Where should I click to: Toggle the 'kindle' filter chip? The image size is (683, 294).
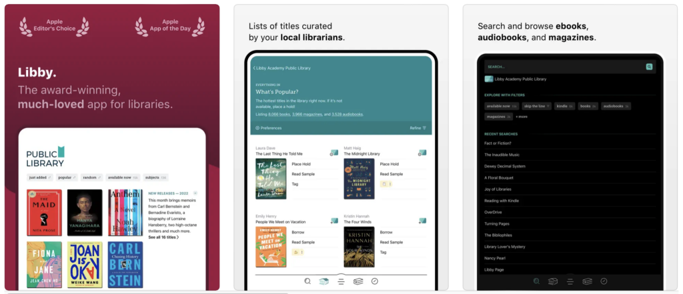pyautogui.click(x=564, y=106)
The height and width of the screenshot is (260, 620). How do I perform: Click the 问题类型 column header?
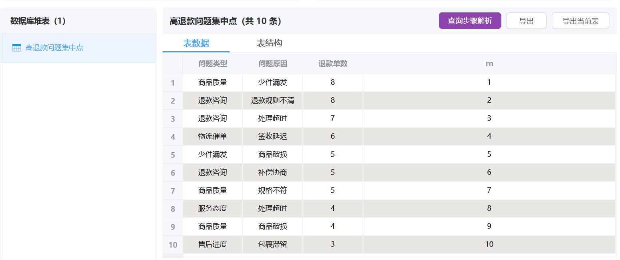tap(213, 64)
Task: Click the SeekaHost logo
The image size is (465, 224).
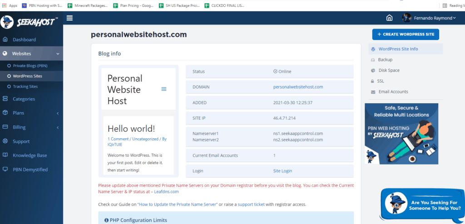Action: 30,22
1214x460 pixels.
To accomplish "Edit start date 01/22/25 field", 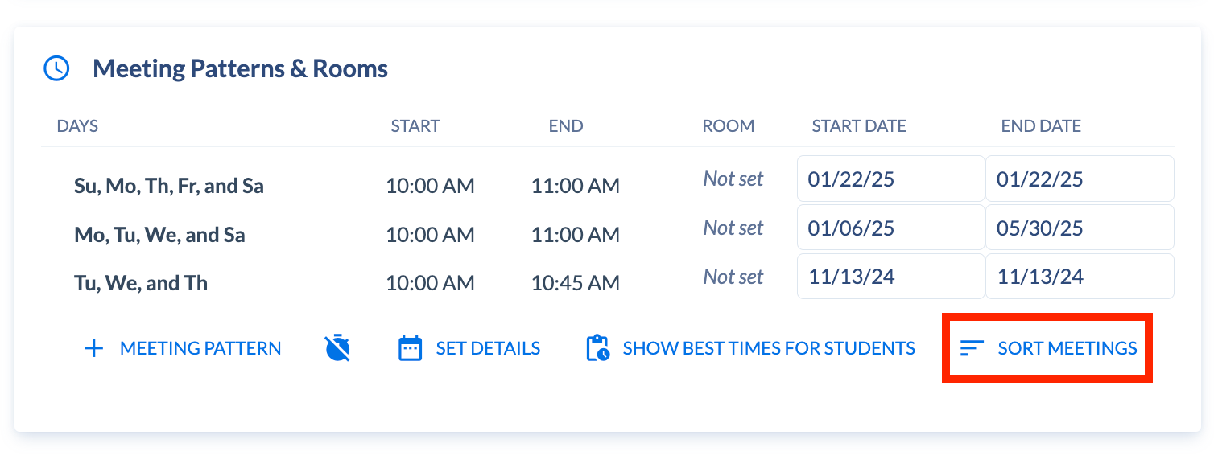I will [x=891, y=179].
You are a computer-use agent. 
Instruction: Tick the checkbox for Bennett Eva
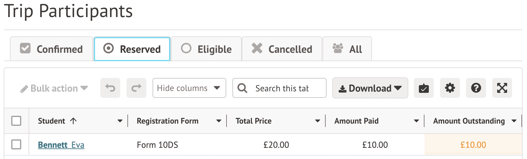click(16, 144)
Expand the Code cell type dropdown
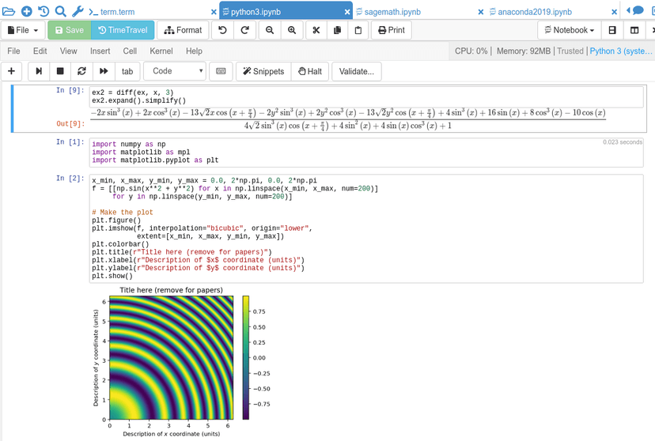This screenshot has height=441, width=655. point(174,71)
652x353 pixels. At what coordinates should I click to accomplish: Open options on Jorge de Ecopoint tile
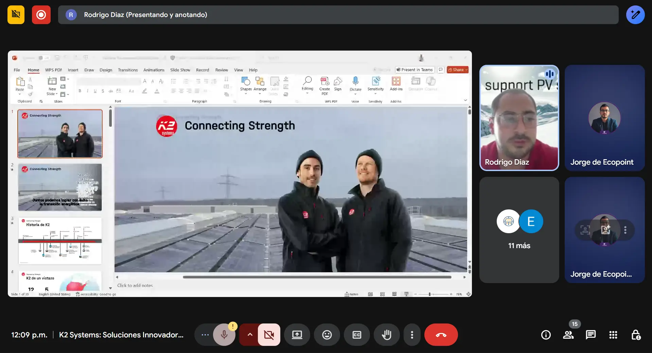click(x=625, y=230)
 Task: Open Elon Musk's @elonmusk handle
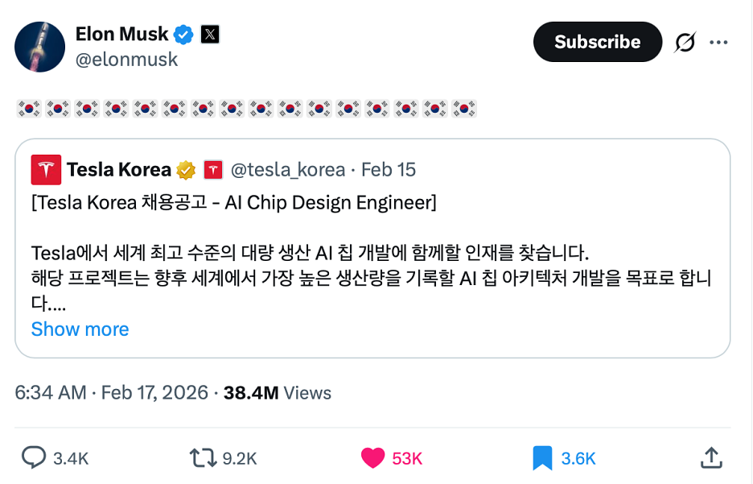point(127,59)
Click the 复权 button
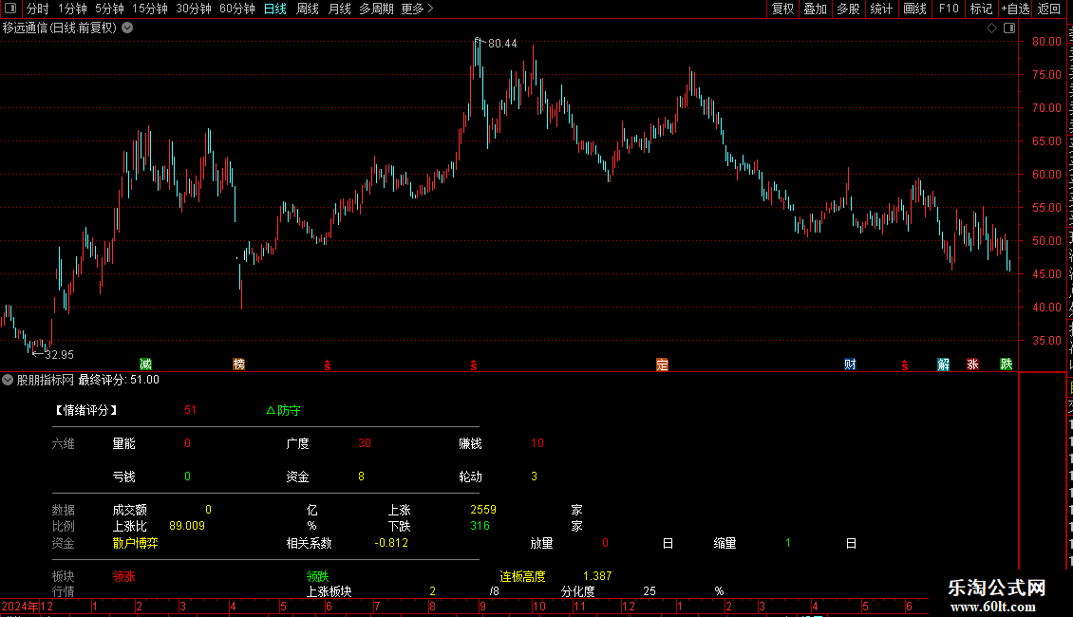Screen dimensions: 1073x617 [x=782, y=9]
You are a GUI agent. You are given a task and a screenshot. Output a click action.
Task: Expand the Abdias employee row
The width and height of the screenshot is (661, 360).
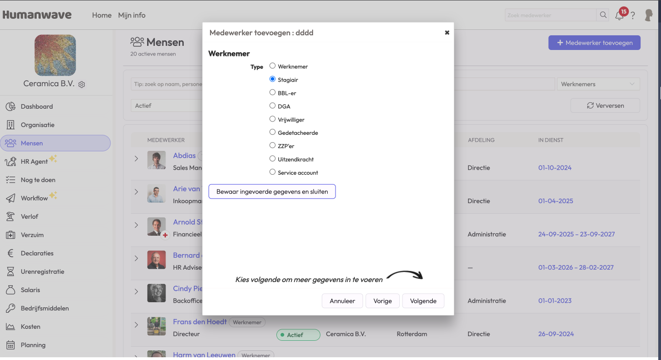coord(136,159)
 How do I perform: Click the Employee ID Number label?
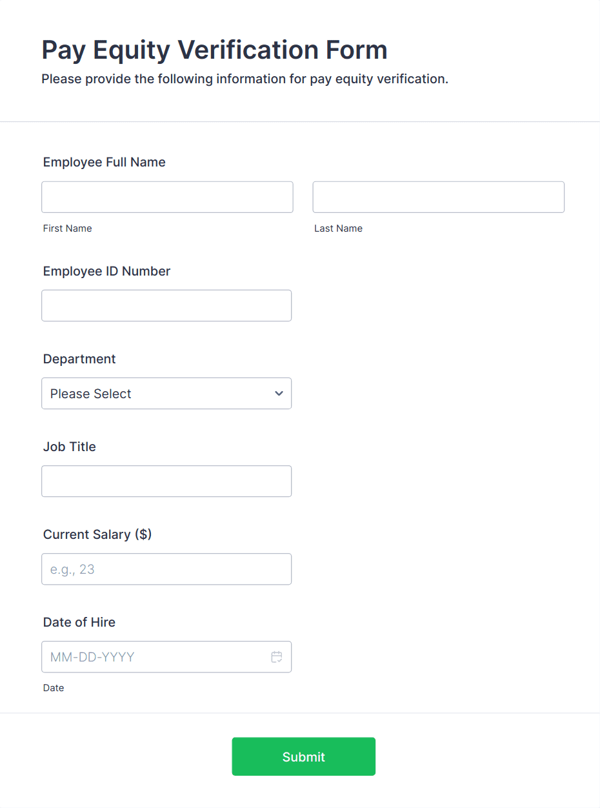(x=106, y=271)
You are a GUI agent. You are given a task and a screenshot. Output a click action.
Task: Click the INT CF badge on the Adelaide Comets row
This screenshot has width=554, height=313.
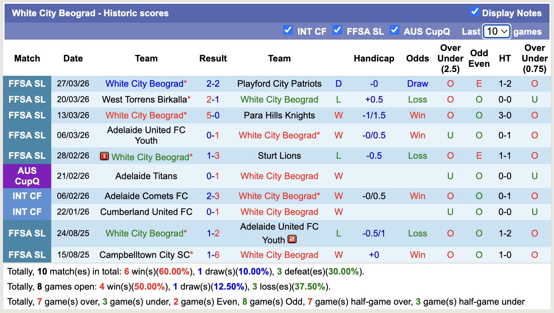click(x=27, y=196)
****************************************
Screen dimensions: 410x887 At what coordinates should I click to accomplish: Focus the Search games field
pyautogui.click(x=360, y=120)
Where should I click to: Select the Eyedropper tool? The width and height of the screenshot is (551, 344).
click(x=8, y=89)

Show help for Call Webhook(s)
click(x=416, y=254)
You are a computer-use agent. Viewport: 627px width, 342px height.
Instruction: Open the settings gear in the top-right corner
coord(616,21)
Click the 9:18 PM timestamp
****************************************
* [Exercise goal]
Everything above from the line containing "Where should I click to: Toggle" down to the line containing "1214x460 pixels." is to be duplicated exactly, both lines included, and the pictures are to be omitted.

* [Solution]
Where should I click to: Toggle the 'kindle' filter chip? The image size is (683, 294).
pyautogui.click(x=564, y=106)
The height and width of the screenshot is (260, 620). How do I perform: Click the 问题类型 column header?
tap(213, 64)
Task: Click the SeekaHost logo
The image size is (465, 224).
Action: 30,22
1214x460 pixels.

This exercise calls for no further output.